I was the chief technical officer at the Machine Learning and Data Science (MLDS ) club at UT Austin for 5 years.
My responsibilities included:
Writing up meeting workshops on Machine learning/Data science concepts
Designing/Testing Semester Competition Datasets
Designing/Testing Hackathon Datasets
I particularly enjoy designing, building, and running the semester competitions and hackathons the club puts on. See below for some of the work I've done building these competitions over the past few years.
Built all Modeling, Texturing, Lighting and Programming/Rule Generation and Competition Design.

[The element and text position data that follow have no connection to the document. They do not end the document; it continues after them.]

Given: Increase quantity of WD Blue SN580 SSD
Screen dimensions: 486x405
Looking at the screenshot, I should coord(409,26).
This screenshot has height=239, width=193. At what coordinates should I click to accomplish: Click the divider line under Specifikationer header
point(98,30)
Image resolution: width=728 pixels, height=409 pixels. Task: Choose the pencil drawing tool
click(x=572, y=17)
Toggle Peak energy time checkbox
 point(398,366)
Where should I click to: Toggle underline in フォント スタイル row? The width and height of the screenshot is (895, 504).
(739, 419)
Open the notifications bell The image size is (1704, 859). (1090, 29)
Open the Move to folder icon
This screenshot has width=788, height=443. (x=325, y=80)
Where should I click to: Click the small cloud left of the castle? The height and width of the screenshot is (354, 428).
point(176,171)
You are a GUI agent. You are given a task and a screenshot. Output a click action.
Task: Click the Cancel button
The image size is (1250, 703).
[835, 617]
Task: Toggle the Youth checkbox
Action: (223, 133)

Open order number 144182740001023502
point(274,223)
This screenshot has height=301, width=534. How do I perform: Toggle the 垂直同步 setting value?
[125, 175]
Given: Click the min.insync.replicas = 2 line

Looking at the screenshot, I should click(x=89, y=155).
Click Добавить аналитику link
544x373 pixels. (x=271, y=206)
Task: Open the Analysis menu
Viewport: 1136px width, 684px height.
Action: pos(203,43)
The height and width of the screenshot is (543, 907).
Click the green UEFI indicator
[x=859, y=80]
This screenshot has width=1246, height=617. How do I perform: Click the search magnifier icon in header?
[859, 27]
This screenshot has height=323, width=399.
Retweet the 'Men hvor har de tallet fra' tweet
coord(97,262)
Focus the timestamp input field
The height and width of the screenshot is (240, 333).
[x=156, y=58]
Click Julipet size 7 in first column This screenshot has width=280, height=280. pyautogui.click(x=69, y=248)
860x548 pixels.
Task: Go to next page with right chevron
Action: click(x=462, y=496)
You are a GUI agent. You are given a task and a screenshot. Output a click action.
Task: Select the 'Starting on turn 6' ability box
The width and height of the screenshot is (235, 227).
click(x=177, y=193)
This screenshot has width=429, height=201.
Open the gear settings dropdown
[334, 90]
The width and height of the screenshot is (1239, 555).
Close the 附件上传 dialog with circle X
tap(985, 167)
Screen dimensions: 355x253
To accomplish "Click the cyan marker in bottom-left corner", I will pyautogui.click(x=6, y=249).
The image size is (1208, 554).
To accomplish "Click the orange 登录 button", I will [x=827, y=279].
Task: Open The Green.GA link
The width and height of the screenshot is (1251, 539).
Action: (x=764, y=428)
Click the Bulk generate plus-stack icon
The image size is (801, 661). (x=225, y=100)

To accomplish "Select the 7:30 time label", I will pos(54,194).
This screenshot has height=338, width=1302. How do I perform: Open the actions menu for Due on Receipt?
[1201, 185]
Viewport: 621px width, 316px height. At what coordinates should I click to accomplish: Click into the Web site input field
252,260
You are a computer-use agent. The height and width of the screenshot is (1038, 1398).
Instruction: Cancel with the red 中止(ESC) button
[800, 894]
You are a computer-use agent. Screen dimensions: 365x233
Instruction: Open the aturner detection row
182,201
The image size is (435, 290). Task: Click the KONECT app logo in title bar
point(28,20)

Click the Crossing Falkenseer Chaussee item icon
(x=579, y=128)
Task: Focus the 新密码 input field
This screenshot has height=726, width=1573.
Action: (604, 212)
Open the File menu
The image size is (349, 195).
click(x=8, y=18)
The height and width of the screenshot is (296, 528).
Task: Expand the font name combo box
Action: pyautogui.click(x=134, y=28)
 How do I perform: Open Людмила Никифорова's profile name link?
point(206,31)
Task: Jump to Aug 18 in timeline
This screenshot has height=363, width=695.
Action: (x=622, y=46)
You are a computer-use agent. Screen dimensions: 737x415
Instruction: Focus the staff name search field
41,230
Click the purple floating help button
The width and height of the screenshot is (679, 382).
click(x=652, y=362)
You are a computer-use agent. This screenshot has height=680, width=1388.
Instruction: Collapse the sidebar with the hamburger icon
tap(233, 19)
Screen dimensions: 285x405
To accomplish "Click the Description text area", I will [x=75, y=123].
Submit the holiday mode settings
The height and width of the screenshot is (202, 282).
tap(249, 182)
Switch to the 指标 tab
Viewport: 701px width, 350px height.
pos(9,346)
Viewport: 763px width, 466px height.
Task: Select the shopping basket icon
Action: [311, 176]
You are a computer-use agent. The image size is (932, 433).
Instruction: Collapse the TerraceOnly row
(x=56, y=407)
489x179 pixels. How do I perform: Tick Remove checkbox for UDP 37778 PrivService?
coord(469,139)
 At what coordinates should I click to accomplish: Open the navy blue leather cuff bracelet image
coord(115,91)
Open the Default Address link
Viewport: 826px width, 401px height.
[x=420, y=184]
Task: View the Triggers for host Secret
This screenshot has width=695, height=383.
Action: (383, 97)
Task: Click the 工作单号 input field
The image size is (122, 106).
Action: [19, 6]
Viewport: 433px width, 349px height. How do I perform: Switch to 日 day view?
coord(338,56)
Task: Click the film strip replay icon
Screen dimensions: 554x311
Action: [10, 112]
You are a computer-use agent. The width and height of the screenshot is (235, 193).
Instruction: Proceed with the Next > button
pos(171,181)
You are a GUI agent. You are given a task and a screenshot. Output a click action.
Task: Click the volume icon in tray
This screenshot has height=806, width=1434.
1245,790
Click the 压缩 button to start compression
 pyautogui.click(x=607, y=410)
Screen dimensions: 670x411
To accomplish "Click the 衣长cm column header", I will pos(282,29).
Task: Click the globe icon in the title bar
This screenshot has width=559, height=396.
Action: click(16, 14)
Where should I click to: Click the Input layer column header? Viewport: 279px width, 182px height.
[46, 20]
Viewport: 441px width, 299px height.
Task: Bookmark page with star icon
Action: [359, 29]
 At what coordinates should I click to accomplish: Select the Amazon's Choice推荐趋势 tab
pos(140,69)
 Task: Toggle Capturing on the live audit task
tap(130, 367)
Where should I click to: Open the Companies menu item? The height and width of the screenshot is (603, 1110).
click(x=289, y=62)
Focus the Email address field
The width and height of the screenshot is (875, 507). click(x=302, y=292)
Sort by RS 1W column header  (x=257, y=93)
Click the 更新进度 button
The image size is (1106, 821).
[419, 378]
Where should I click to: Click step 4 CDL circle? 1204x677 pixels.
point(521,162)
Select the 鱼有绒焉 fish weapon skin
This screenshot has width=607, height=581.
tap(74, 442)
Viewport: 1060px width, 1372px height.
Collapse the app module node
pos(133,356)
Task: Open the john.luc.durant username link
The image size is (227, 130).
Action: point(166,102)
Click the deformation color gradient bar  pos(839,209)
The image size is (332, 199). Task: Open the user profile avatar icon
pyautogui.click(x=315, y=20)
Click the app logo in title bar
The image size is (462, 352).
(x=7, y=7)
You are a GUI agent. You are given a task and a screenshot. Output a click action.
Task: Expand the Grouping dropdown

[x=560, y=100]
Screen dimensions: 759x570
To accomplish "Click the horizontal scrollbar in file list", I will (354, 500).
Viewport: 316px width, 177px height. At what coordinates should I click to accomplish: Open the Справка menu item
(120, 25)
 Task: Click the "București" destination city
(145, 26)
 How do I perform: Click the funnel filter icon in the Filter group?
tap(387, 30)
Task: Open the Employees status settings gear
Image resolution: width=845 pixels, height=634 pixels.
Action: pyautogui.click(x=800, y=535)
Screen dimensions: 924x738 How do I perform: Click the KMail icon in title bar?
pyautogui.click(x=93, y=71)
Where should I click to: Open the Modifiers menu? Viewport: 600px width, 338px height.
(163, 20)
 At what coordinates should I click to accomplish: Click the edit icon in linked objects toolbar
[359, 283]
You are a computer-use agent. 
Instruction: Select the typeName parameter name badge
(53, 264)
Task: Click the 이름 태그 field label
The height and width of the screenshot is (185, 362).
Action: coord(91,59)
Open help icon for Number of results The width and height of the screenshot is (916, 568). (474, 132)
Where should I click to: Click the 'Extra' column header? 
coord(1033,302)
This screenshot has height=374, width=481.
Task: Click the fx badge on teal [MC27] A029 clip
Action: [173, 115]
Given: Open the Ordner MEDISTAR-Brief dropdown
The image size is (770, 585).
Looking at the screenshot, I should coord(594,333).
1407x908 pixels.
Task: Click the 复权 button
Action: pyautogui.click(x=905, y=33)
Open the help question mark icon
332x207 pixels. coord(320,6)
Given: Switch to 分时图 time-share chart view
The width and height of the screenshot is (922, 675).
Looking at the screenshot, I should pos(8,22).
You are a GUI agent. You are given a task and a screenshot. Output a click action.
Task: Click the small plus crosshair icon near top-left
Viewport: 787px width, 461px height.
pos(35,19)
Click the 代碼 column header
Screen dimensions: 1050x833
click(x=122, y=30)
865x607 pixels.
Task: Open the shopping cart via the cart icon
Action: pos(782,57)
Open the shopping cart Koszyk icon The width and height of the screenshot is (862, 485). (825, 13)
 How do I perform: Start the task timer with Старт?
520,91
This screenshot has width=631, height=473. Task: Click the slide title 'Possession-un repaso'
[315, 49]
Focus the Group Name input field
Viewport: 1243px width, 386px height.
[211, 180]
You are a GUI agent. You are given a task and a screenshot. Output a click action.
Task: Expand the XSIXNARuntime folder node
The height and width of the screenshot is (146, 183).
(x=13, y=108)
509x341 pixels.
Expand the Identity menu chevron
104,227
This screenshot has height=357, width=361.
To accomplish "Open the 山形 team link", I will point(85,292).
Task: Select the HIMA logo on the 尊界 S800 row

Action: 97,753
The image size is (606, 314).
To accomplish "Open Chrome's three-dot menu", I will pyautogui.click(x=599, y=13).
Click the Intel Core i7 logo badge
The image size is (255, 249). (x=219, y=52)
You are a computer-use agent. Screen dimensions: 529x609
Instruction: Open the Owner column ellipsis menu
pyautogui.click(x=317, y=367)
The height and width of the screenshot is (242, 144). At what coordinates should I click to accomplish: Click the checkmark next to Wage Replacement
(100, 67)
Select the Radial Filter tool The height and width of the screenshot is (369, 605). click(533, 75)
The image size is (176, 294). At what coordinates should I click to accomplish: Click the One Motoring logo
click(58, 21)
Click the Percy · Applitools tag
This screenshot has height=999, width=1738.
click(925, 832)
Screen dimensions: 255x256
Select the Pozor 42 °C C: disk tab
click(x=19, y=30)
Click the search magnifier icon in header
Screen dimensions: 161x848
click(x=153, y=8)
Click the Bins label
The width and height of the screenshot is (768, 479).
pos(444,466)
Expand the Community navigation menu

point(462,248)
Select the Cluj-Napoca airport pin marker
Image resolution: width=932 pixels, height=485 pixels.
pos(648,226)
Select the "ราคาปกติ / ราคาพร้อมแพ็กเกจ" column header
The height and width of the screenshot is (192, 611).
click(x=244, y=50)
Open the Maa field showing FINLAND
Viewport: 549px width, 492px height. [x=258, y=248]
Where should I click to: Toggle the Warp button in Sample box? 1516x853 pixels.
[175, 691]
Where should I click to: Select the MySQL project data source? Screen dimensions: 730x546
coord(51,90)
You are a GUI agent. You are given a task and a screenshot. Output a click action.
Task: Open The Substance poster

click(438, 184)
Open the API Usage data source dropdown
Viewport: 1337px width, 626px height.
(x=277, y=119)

In this competition, students were tasked with identifying which objects were present in a room scene of synthetically generated objects. Using python I built a system within to randomly place ~50 different household objects within a room under realistic constraints, then render them with Blender. Students were given 10,000 room images for training and made predictions for the remaining 10,000. Read more about the competition here. To see the code/blender file for creation of the competition dataset, see my github here.Â
Co-Built and Tested all Code and Competition Design.
For this competition students were tasked with creating an AI to play a modified, competitive, game of life. Each square could attack all squares within a 5*5 neighborhood, with attacked cells coming under control of the team they were attacked by. Like game of life, if cells were surrounded by too many active cells, they would die. In teams of 2-4, students would submit a script that defined their agent's actions, and team scripts were then pitted against each other in a live competitive bracket. Setting up this competition both years was a joint effort between myself and Henry Castillo, who now works at Stripe. You can take a look at some example code, and even run a match yourself, here.
Designed Competition and Generation System
Within this competition for 2020, students were asked to identify handwritten characters in noisy 20*20 images. For this competition I wanted to avoid students using off the shelf models so all characters were custom made and animated using scripts in blender. To keep word and letter frequency reasonable, characters were converted over from "To Kill a Mocking Bird", leaving a second, cryptographic puzzle for students who developed an accurate enough classifier.